Print the lines from the one containing "You are a computer-use agent. Viewport: 512px" through the end of the lines below, including both ends, and leave the pictures out.

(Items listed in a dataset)

──────────────────────────────

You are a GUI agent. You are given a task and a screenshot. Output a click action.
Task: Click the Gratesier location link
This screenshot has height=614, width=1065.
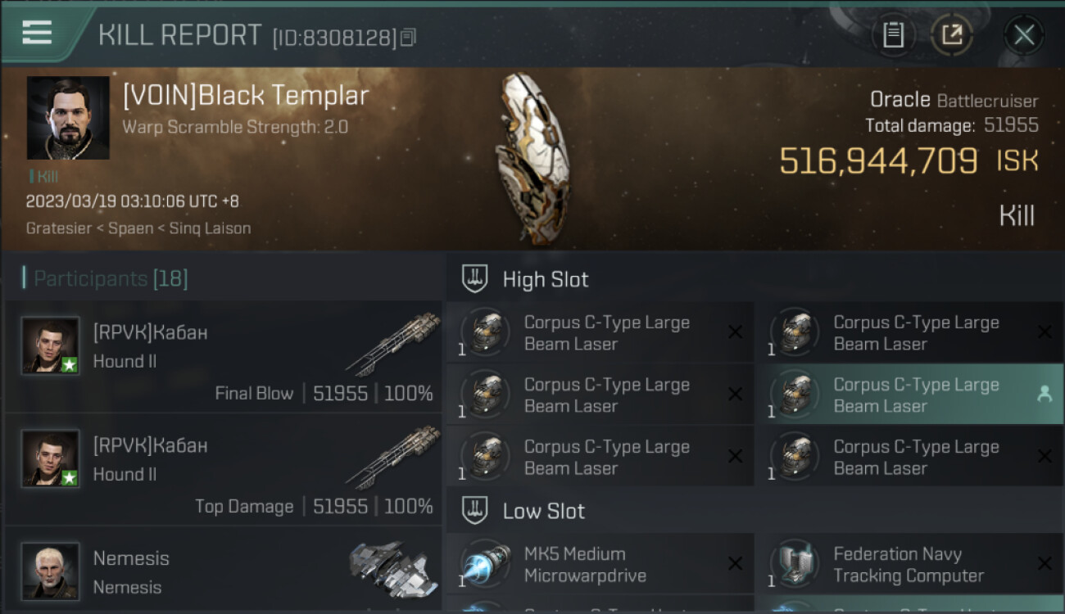(x=57, y=228)
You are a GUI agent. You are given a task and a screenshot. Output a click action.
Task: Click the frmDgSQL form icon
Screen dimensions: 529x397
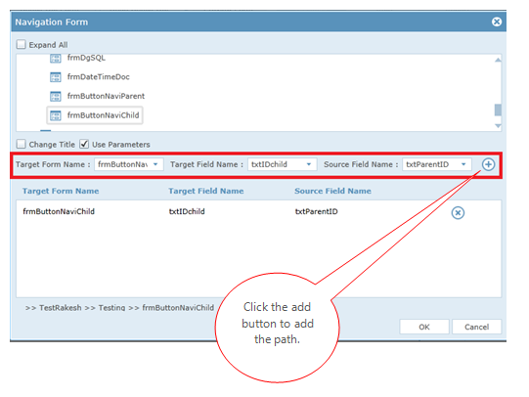tap(56, 59)
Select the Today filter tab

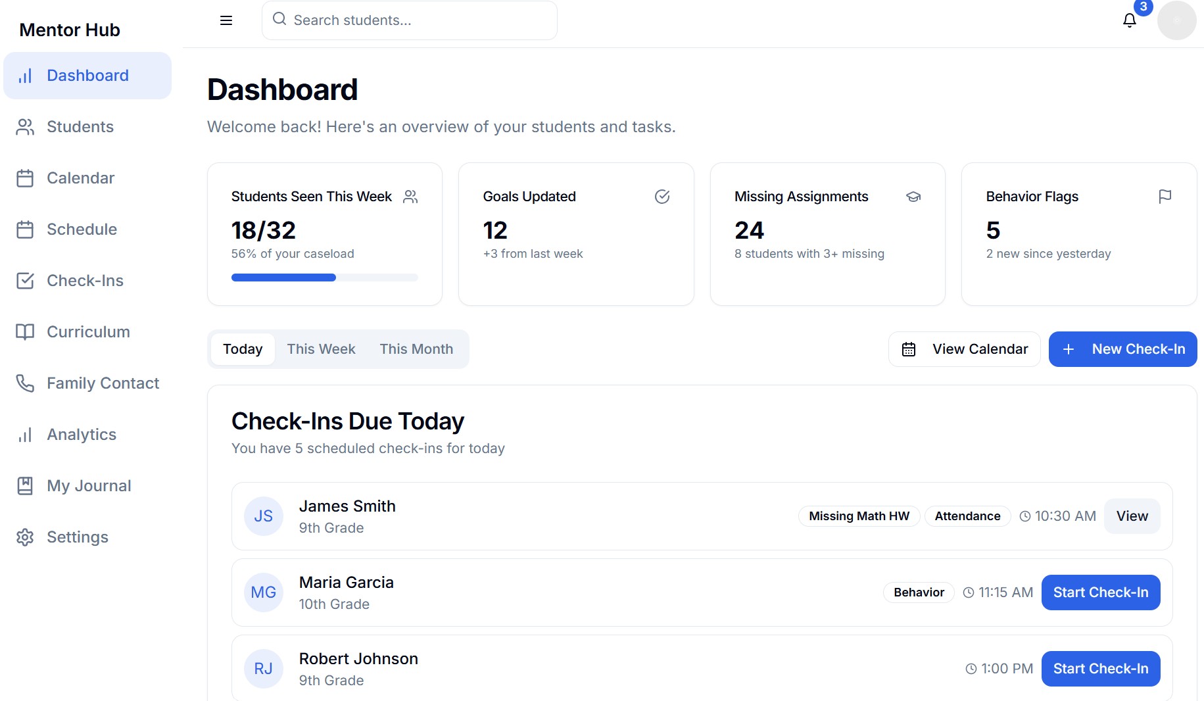243,349
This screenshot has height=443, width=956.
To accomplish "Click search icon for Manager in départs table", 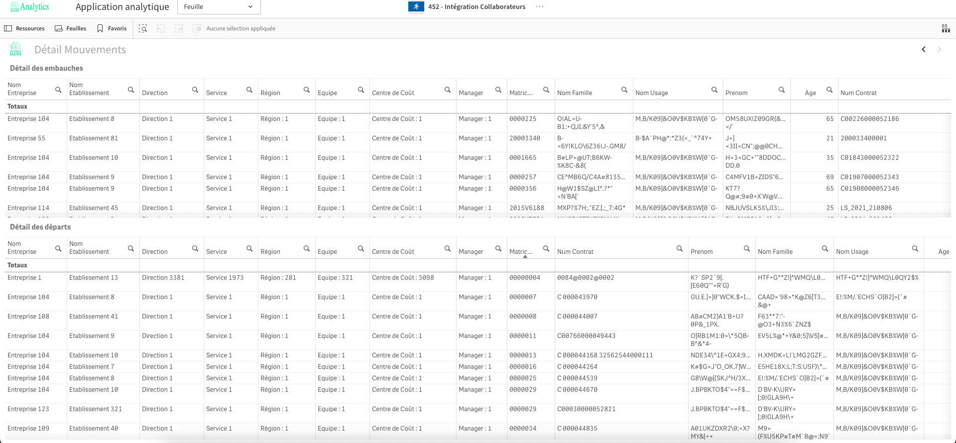I will (x=498, y=249).
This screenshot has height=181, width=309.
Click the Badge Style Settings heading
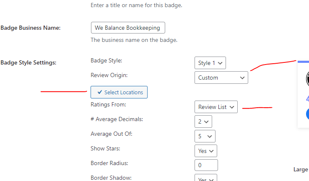click(x=29, y=62)
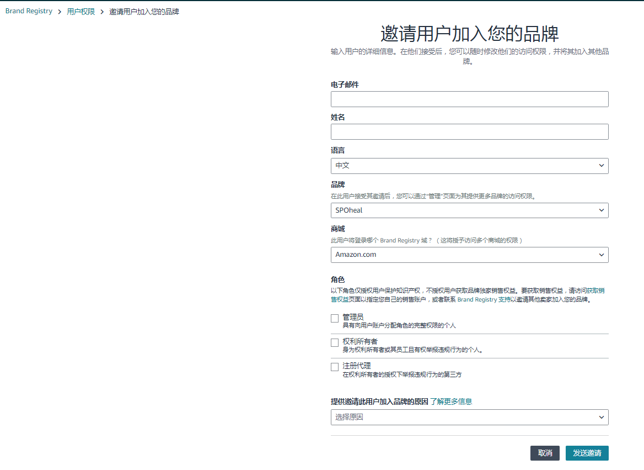Click the 管理员 role label text
The image size is (644, 470).
click(x=353, y=317)
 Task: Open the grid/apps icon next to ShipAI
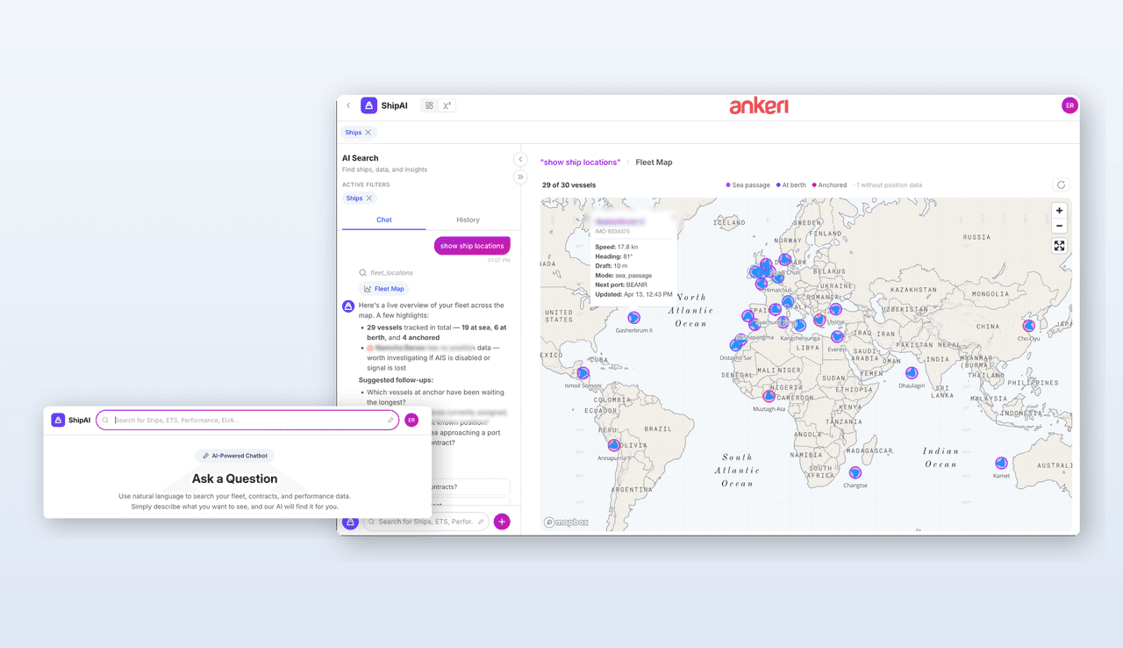[428, 104]
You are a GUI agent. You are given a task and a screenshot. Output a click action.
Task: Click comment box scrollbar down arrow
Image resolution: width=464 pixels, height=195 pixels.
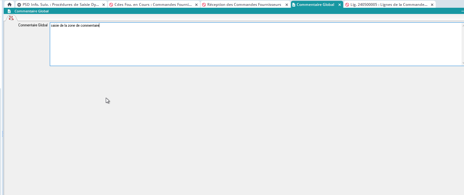pos(463,63)
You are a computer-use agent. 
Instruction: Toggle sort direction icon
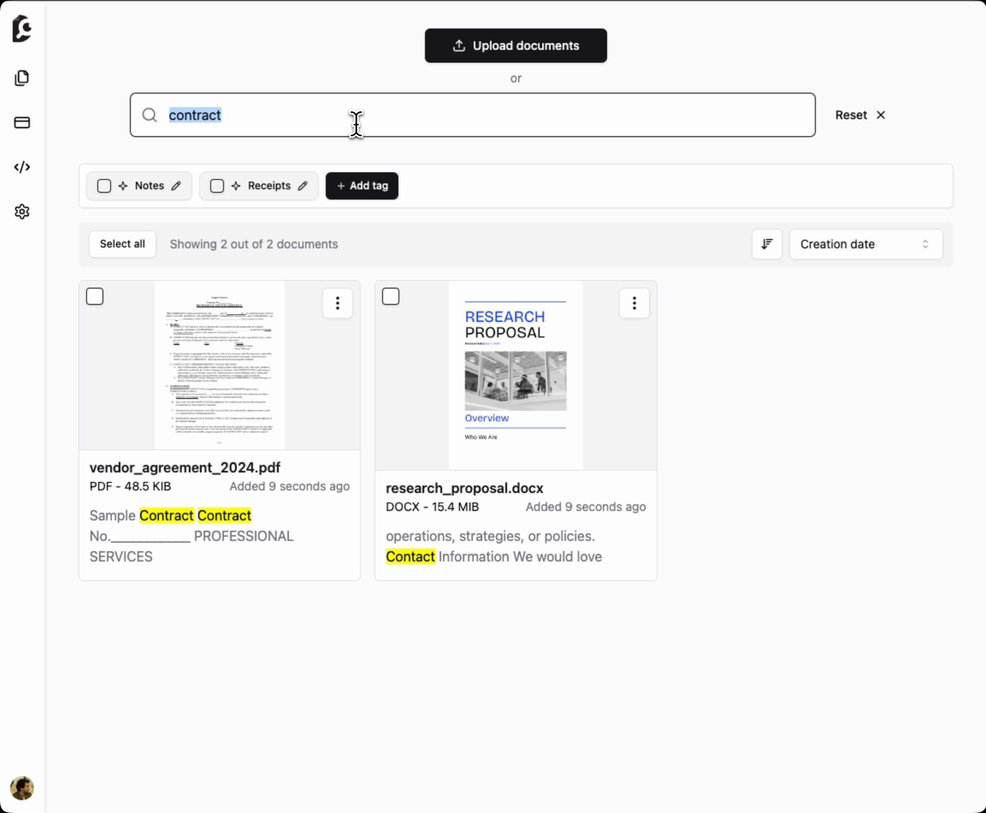tap(767, 244)
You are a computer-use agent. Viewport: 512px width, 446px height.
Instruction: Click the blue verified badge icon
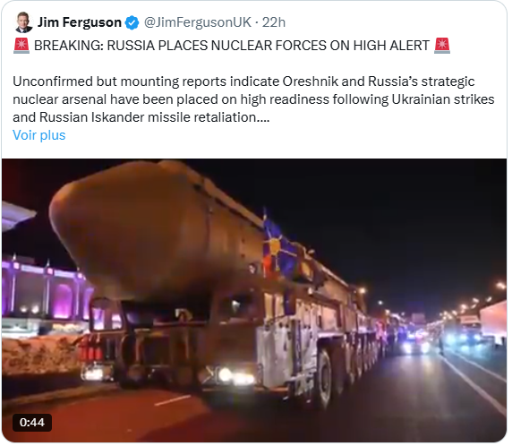coord(132,23)
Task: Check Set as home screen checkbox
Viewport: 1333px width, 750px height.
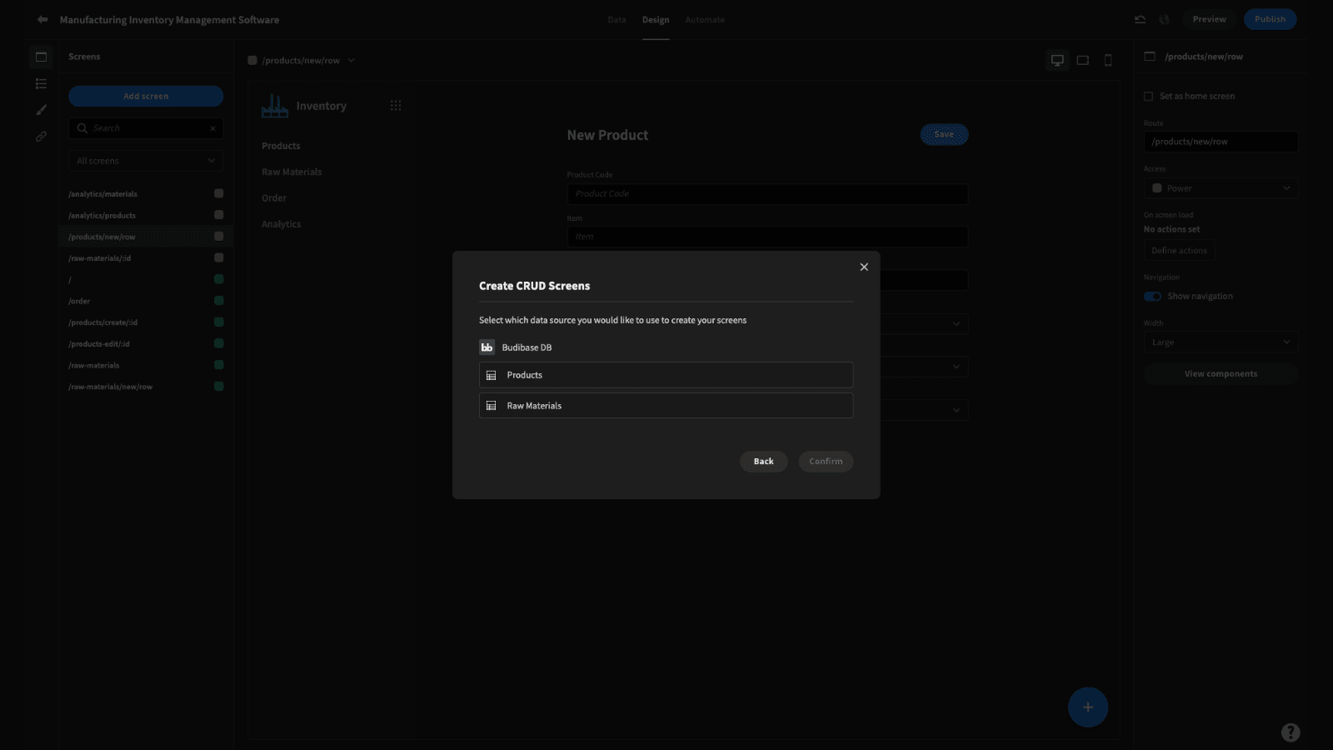Action: click(x=1148, y=97)
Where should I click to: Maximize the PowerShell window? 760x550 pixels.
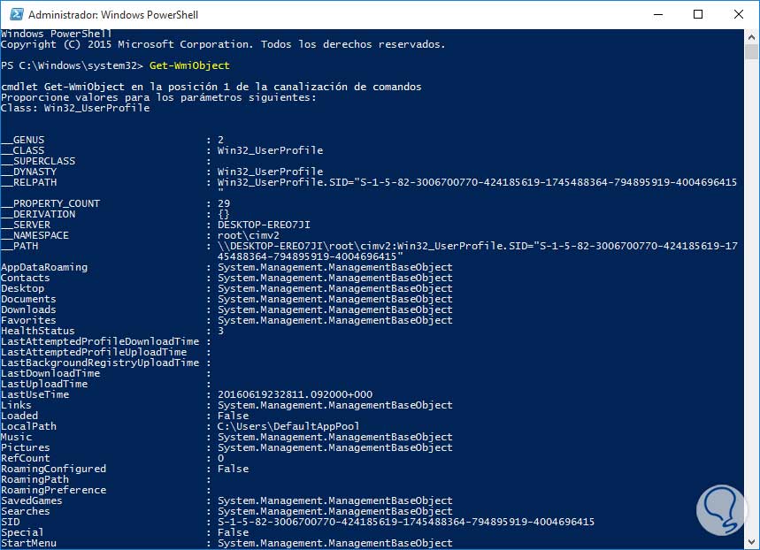tap(698, 15)
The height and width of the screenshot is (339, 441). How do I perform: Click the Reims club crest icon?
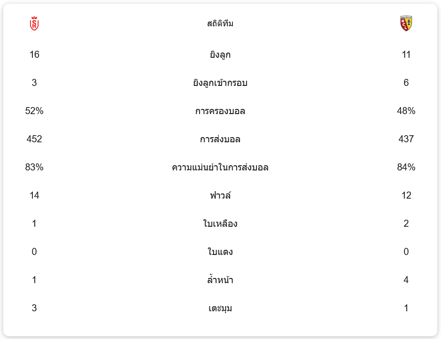34,23
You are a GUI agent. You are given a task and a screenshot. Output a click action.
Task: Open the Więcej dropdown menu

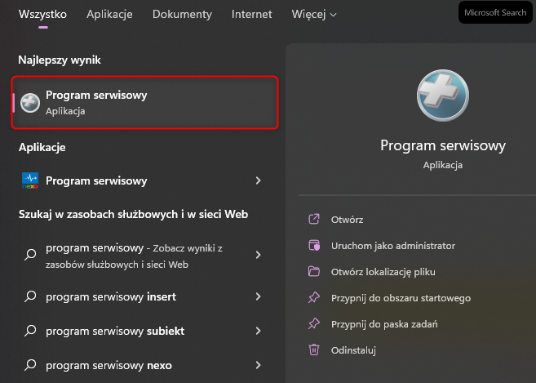click(314, 15)
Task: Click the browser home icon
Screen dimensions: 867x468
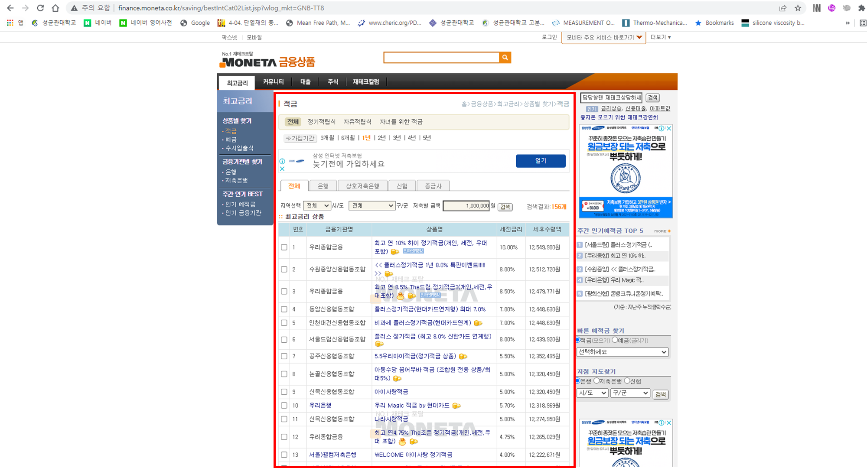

──────────────────────────────

- **Exercise result**:
You are a computer-use agent. Viewport: 512px width, 446px height.
Instruction: Click the blue verified badge icon
coord(132,23)
Task: Check Set as home screen checkbox
Viewport: 1333px width, 750px height.
Action: click(x=1148, y=97)
Where should I click to: Maximize the PowerShell window? 760x550 pixels.
tap(698, 15)
The height and width of the screenshot is (339, 441). How do I perform: Click the Reims club crest icon?
34,23
You are a GUI agent. You are given a task and a screenshot. Output a click action.
Task: Open the Więcej dropdown menu

click(314, 15)
Task: Click the browser home icon
Screen dimensions: 867x468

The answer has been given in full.